- _Directions for this task_
For each line in the records that contains "dimensions", make a copy.

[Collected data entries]
========================

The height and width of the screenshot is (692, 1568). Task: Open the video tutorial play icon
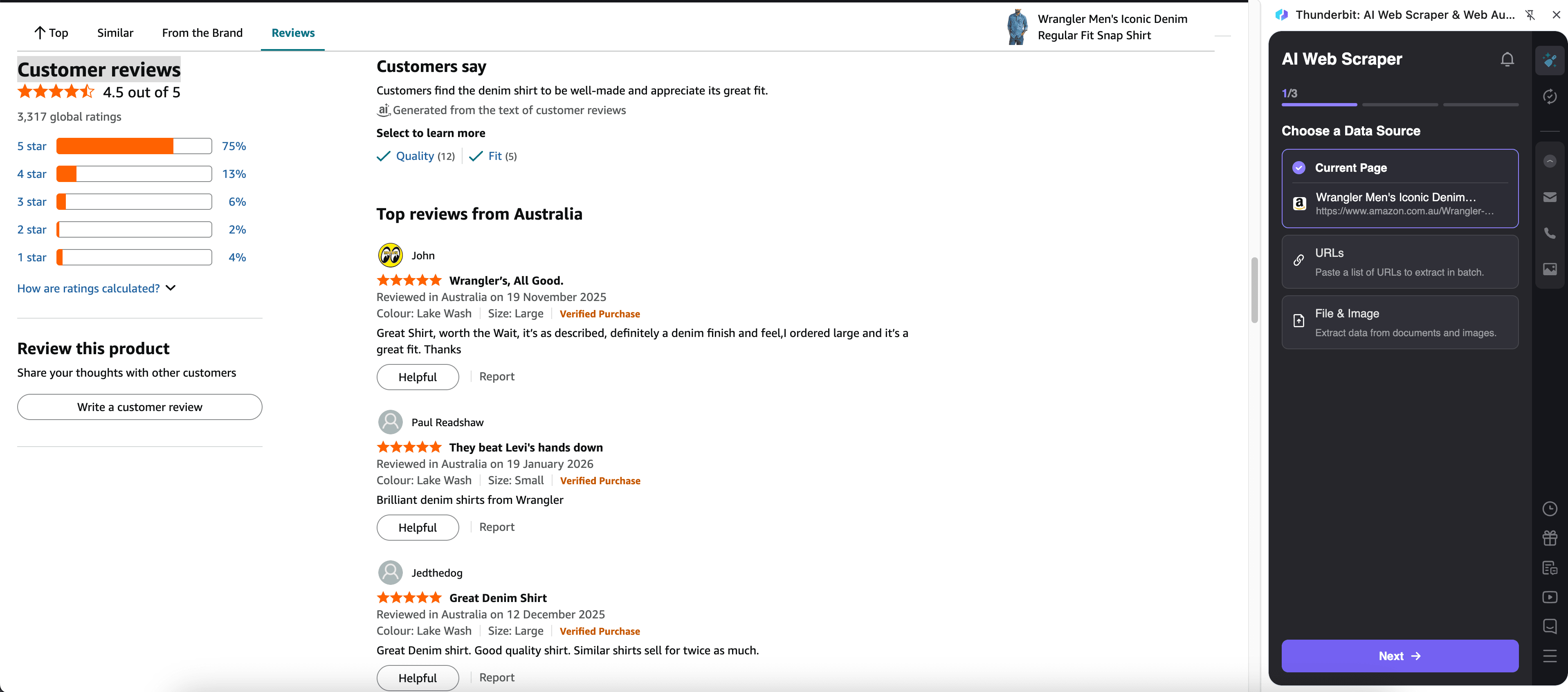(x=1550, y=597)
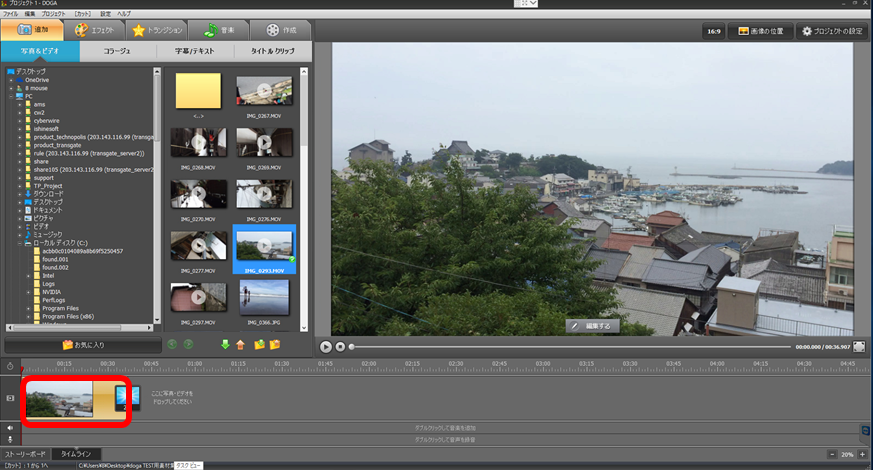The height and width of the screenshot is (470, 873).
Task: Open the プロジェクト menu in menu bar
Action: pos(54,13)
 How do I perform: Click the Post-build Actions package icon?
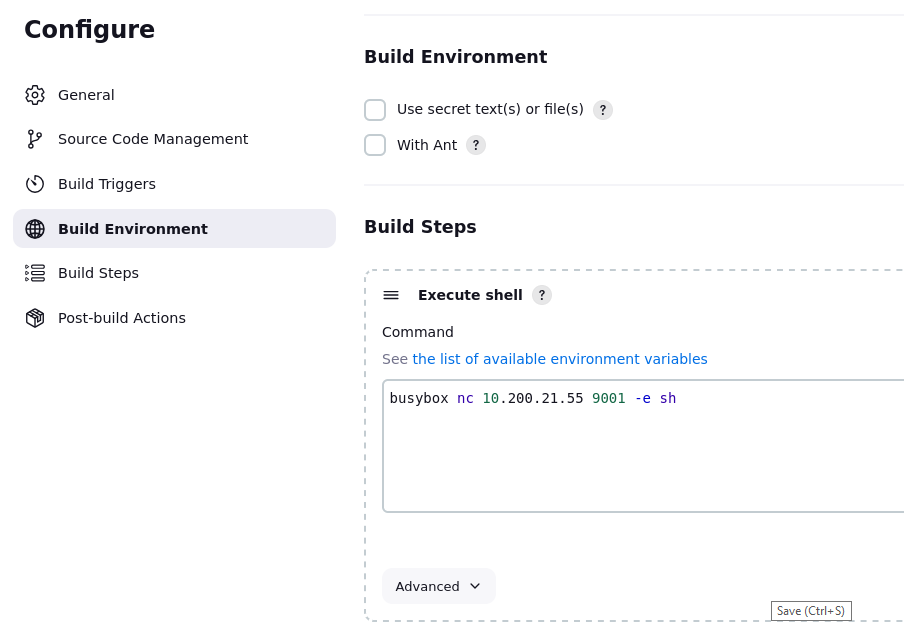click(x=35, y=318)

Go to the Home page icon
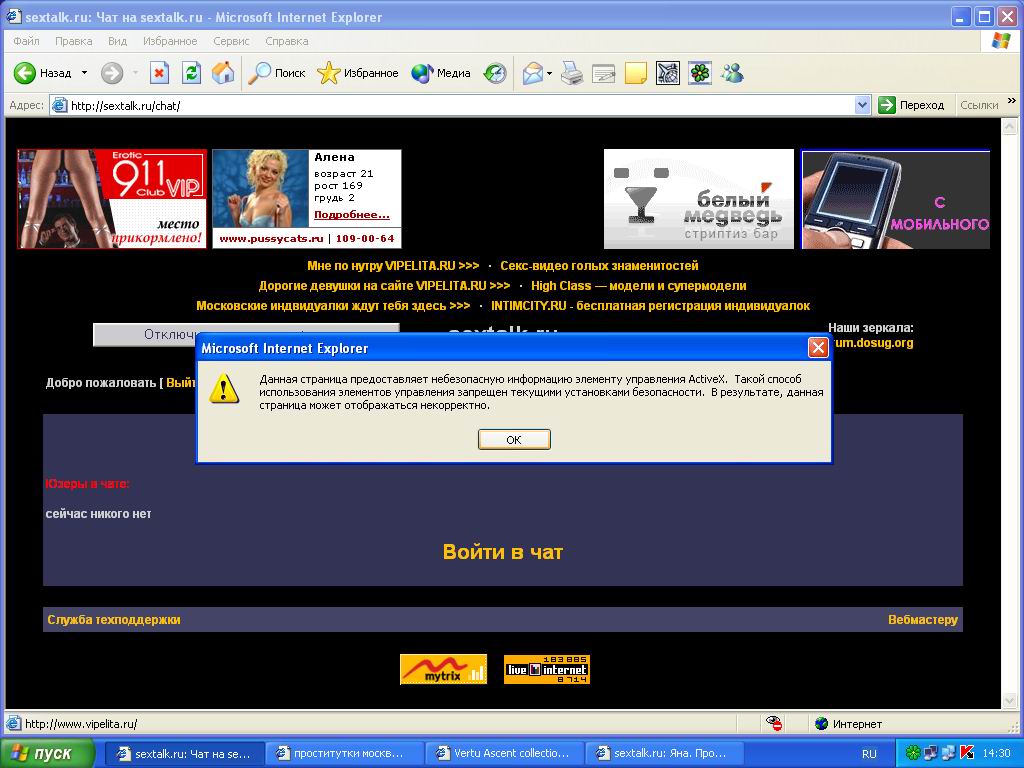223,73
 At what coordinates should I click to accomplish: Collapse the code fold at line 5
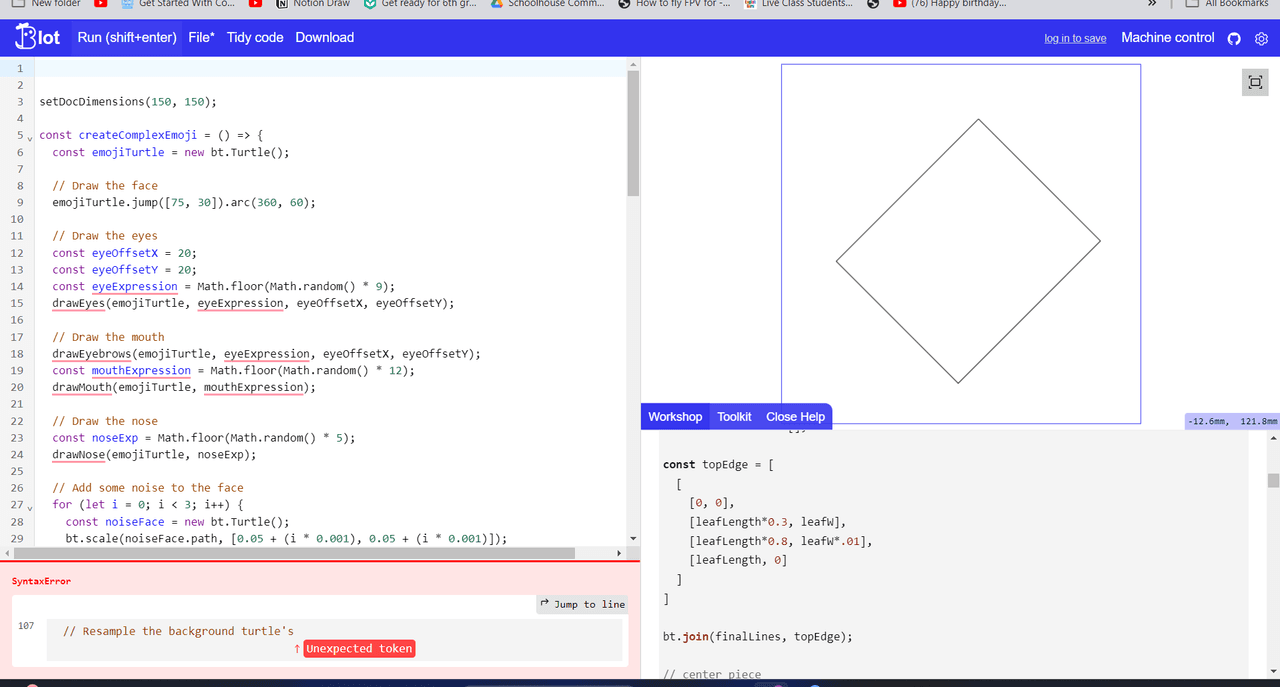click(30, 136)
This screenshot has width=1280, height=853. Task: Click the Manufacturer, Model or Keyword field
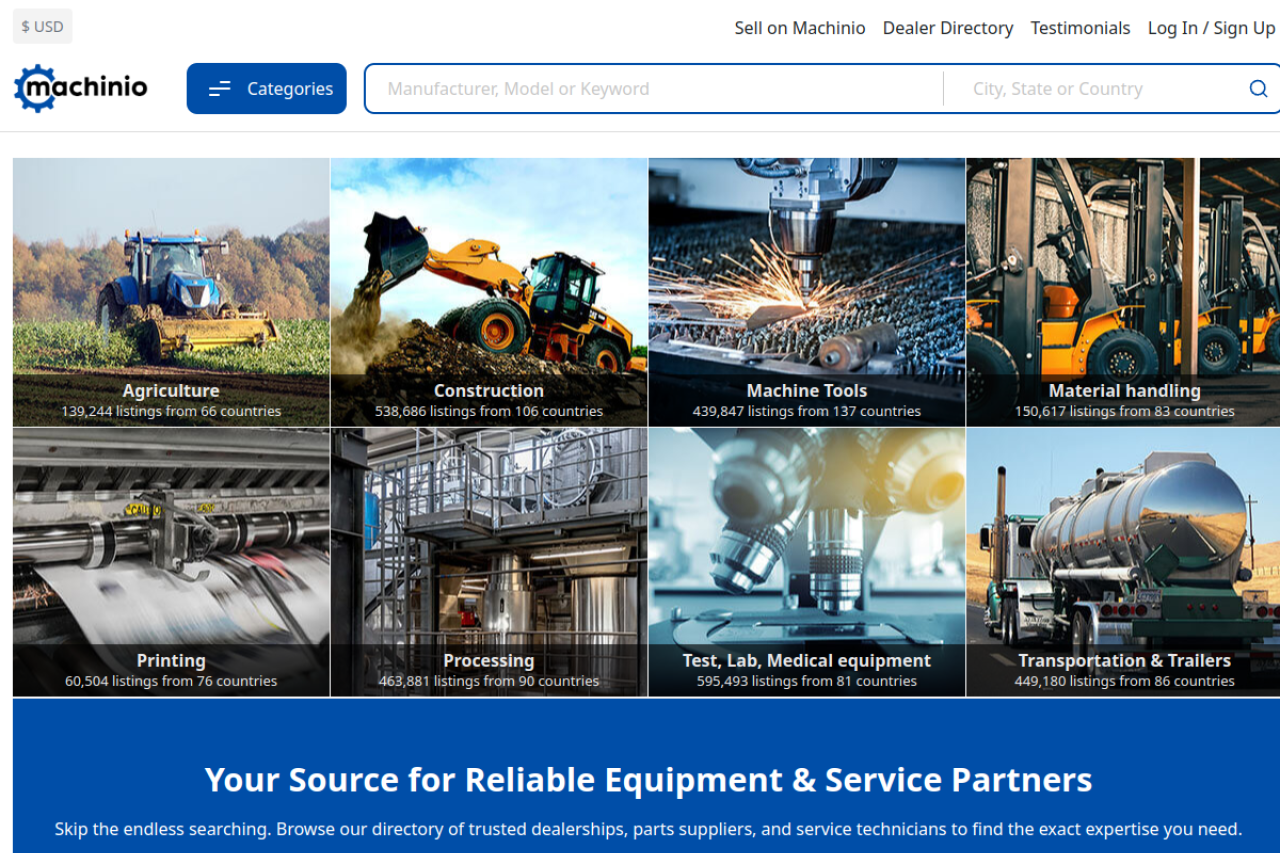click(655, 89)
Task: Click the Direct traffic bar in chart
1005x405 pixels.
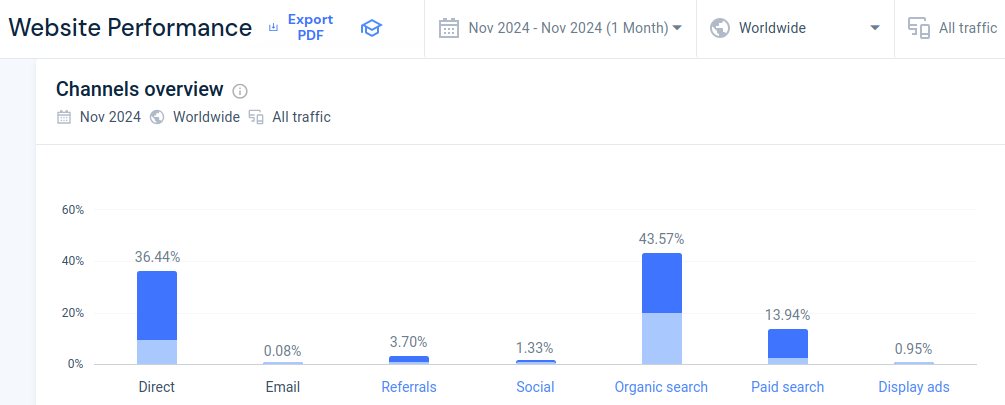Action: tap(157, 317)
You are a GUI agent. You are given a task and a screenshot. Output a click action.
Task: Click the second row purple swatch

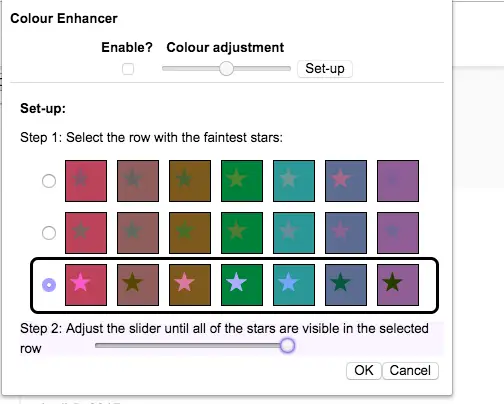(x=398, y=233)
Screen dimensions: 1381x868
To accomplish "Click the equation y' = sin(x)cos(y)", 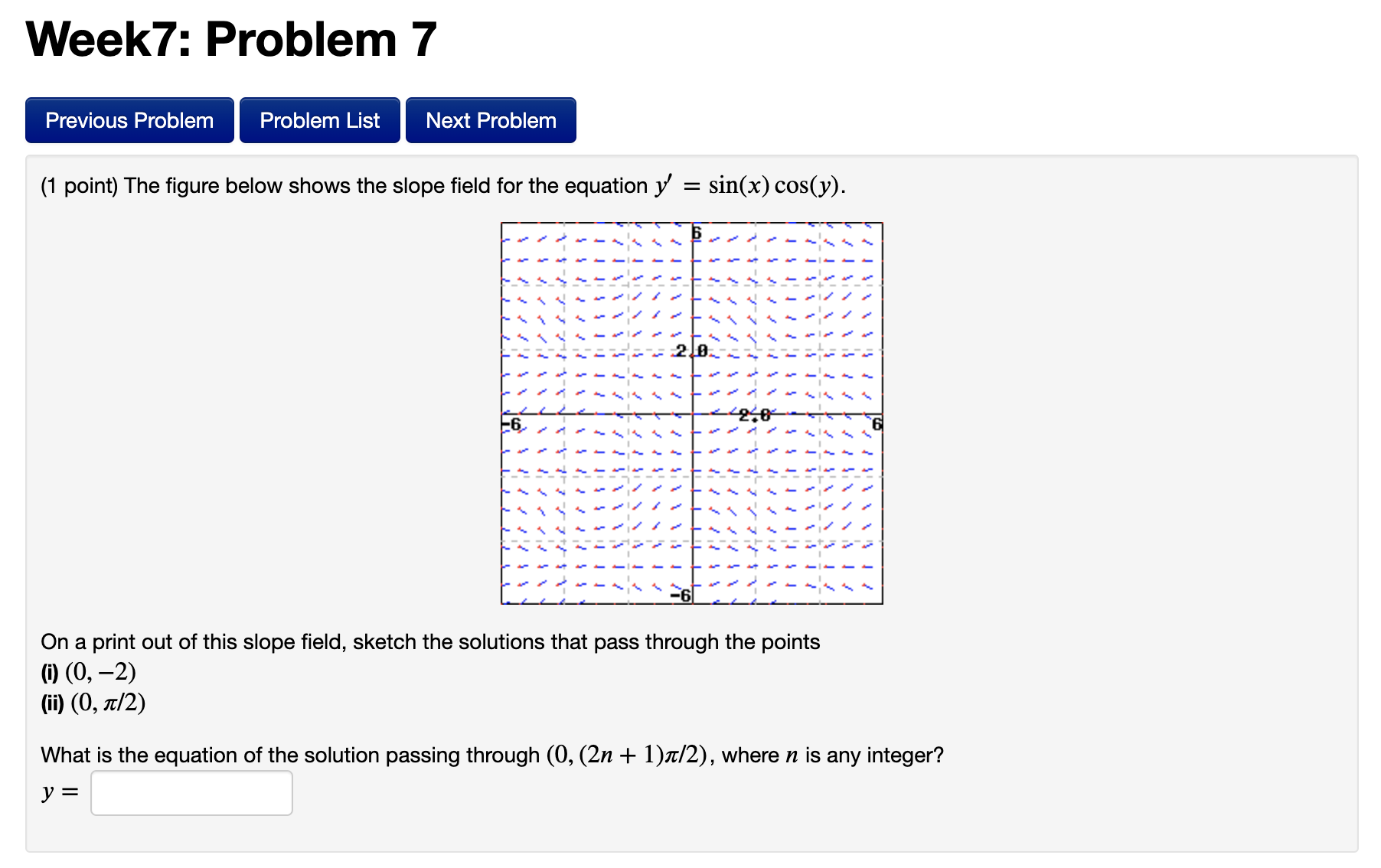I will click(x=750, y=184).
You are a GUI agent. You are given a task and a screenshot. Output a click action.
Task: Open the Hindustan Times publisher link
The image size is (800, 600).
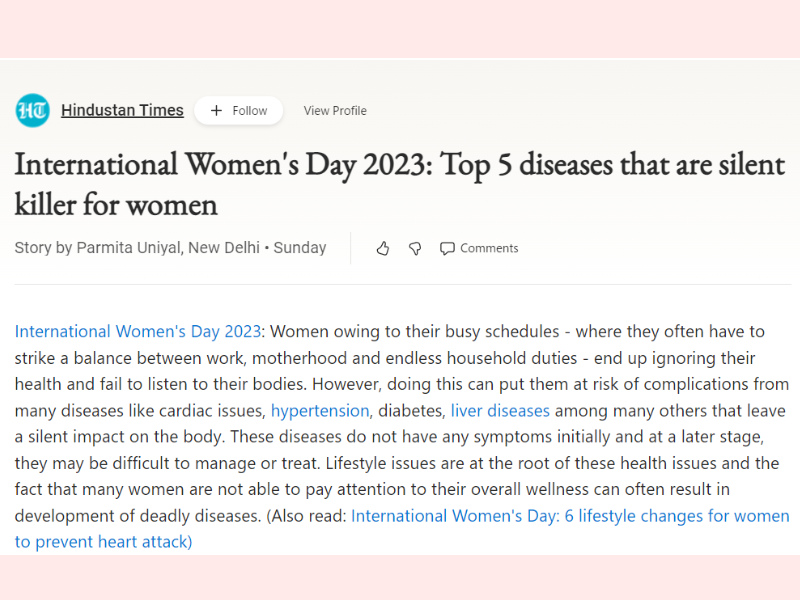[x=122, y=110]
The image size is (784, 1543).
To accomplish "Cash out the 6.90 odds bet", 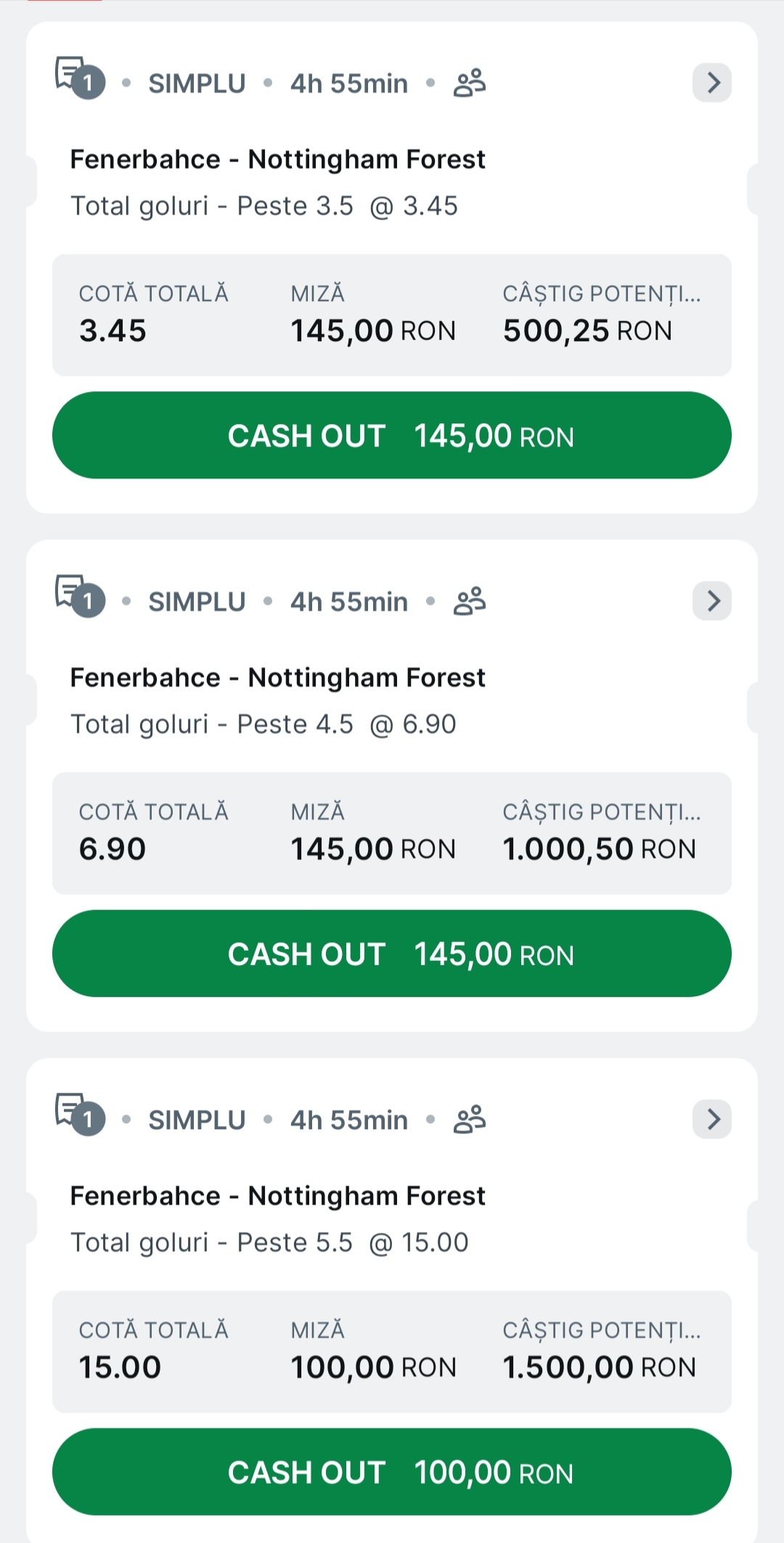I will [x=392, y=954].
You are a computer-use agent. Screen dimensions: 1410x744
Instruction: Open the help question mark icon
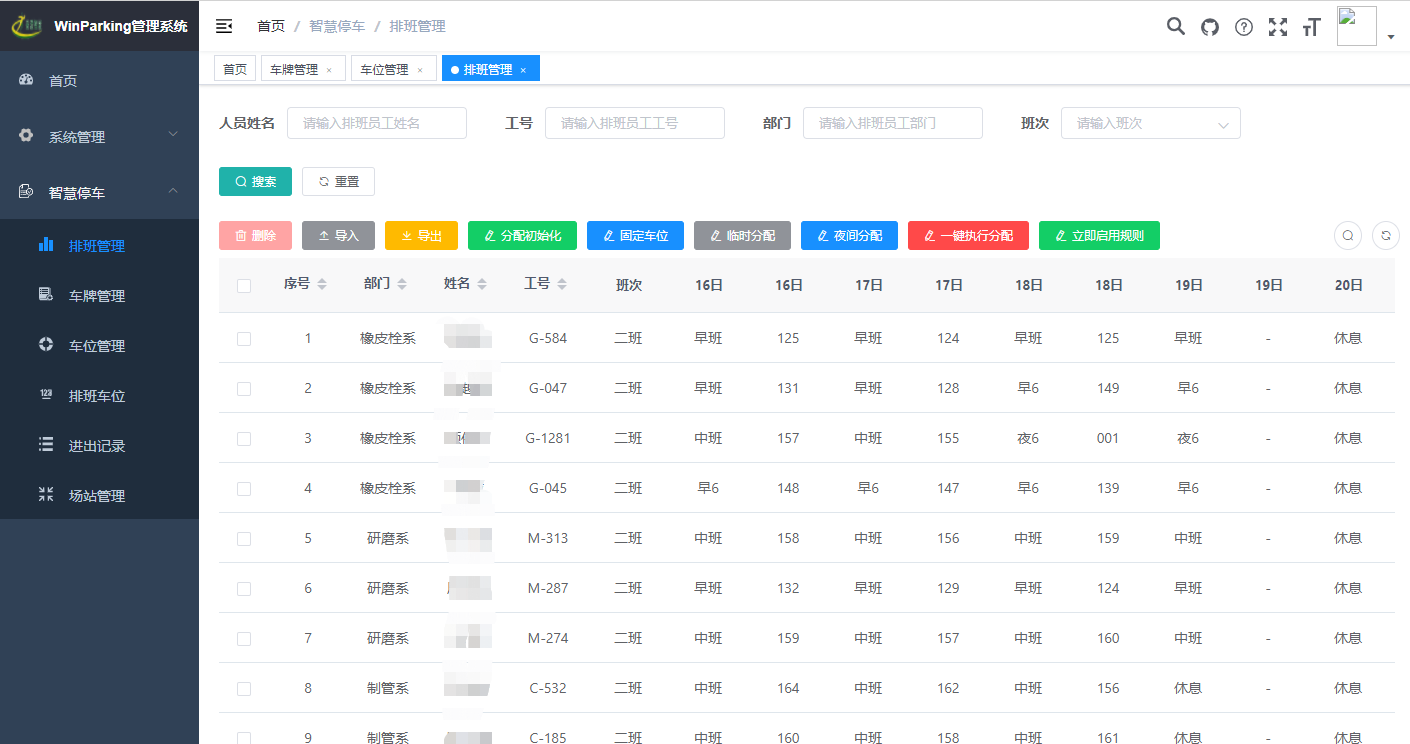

========================

- _Answer below_
Screen dimensions: 1381x868
You are a computer-use agent. Screen dimensions: 1410x744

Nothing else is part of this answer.